_Task instructions_. Copy out the lines verbatim, starting at the line containing "You are a GUI" and ending after the line containing "Click the orange Tomorrow Up T1 (R1) marker". Omit the pictures.

_Record excerpts_.
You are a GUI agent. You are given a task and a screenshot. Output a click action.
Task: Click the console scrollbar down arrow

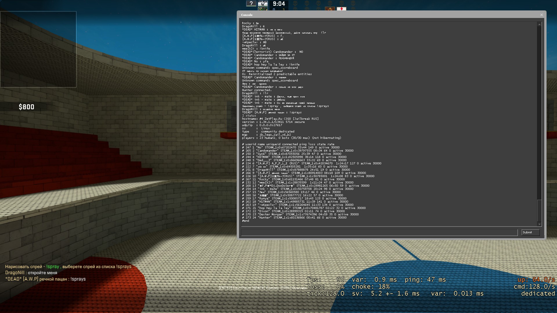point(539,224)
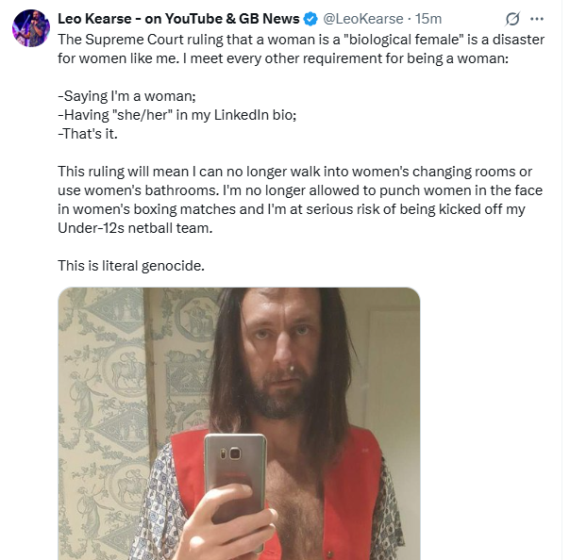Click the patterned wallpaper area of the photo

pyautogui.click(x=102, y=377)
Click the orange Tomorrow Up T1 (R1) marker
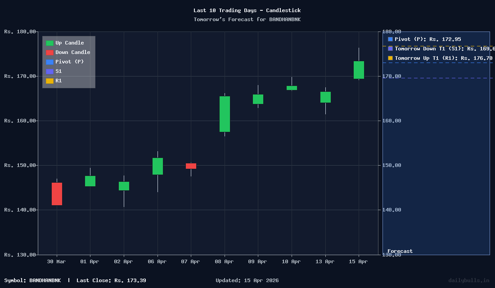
...
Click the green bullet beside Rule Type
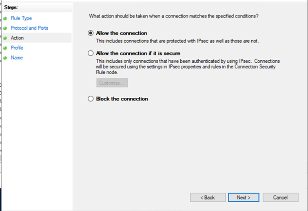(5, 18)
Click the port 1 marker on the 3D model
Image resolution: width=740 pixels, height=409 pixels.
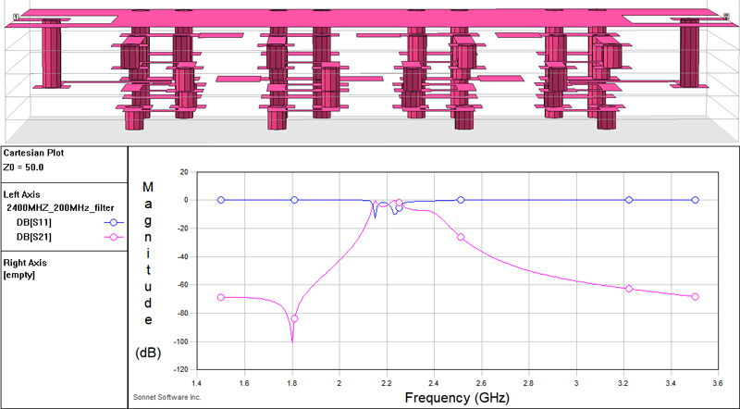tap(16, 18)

_Answer to this exercise_.
You are a GUI agent. You are given a task and a screenshot. Output a click action.
Task: Click the console scrollbar down arrow

point(539,224)
Click the patterned wallpaper area of the photo

pyautogui.click(x=102, y=377)
Click the orange Tomorrow Up T1 (R1) marker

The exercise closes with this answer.